Really glad this community exists, because I'm really having trouble with one of my systems, and I can't understand what's going on.
Initially I had two systems. Both worked great. Never had even one issue with either of them. Then I decided that I wanted to switch the motherboards in each system with the other motherboard. So I switched them and while one system worked absolutely fine the other started having problems.. The two motherboards I switched were both ASUS boards; One was a ROG Strix B450-F and the other was a TUF x570 Plus WIFI. The TUF x570 was the one that started having problems.
I have two drives on this system, one is a NVME that has Debian 11 and the other is a SATA SSD that has the newest Kali image. The SATA SSD is the one that has the greatest issues although I have noticed the problem in the NVME as well.
# PROBLEMS:
1. Intermittent stuttering
2. sudden freezing that follows the stuttering and leads to reboot.

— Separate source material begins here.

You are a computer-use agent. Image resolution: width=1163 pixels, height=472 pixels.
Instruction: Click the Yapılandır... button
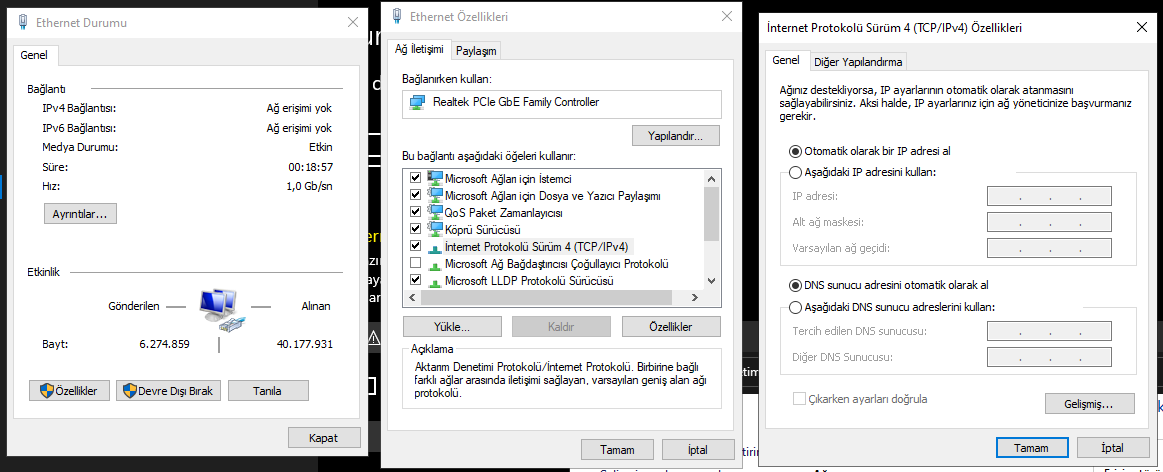pyautogui.click(x=676, y=135)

After these reboots I cannot get the system back to normal until I shut down the computer and turn it on with the case's power button
This incident might occur instantly at the login screen, 1 min after logging in or 20 minutes after logging in but it always happens when I try to boot to the SATA SSD, and though the NVME is more stable it has occurred with it as well.
After one of these incidents where the system stutters, freezes and then reboots, I see the following error message (or a variation of the same message) on the debian 11 screen where it prompts me to enter my full-disk-encryption password..
Code:
[ 1.249302] mce: [Hardware Error]: Machine check events logged
[ 1.249303] mce: [Hardware Error]: CPU 5: Machine Check: 0 Bank 5: bea0000000000108
[ 1.249381] mce: [Hardware Error]: TSC 0 ADDR 1ffffc1657028 MISC d012000100000000 SYND 4d000000 IPID 500b000000000
[ 1.249462] mce: [Hardware Error]: PROCESSOR 2:870f10 TIME 1651494778 SOCKET 0 APIC c microcode 8701021
I'm not sure what to make of this and I've tried to install and run mcelog but to no avail... It says that my processor isn't supported by the program.
This incident might occur instantly at the login screen, 1 min after logging in or 20 minutes after logging in but it always happens when I try to boot to the SATA SSD, and though the NVME is more stable it has occurred with it as well.
# The troubleshooting steps that I have taken
1. I sent the TUF x570 back to ASUS in an RMA and they replaced the board stating that there was some sort of hardware error on it so I'm working with a brand new motherboard. But the motherboard immediately started having the same problem as soon as I got it back.
2. I switched out the CPU with another CPU that I have, but it did the same thing again.. and when I put the first CPU into my other system, it ran fine, no problems.
3. I replaced the PSU with a 1000W (upgraded from a 750w), still no improvement
4. I tried different ram, no improvement
5. I tried a different AMD GPU, no improvement
6. I've monitored the system under load and I'm sure that it's not a CPU overheating problem because the temps never get above 60C even under heavy load. ( I have a liquid cooled CPU)
I've noticed that a couple times before the SATA SSD system freezes and reboots that HTOP shows that one or more of my CPUs are maxed out to 100% and colored red.. Not sure what to make of that. I've disabled Global C-state control in my BIOS (which did seem to help), but I'm not sure where to go from here. It does seem to me that the CPU is at least part of the problem but I cant figure it out. I don't have a ton of experience in hardware/software troubleshooting.
The Debian 11 on the NVME is much more stable than the SSD, I'm writing this from the NVME right now but It's very unreliable whether it works or not. Could it have something to do with the BIOS cpu voltages?
What do you guys think?
Is the problem the x570 chipset perhaps?? I'm sort of lost here.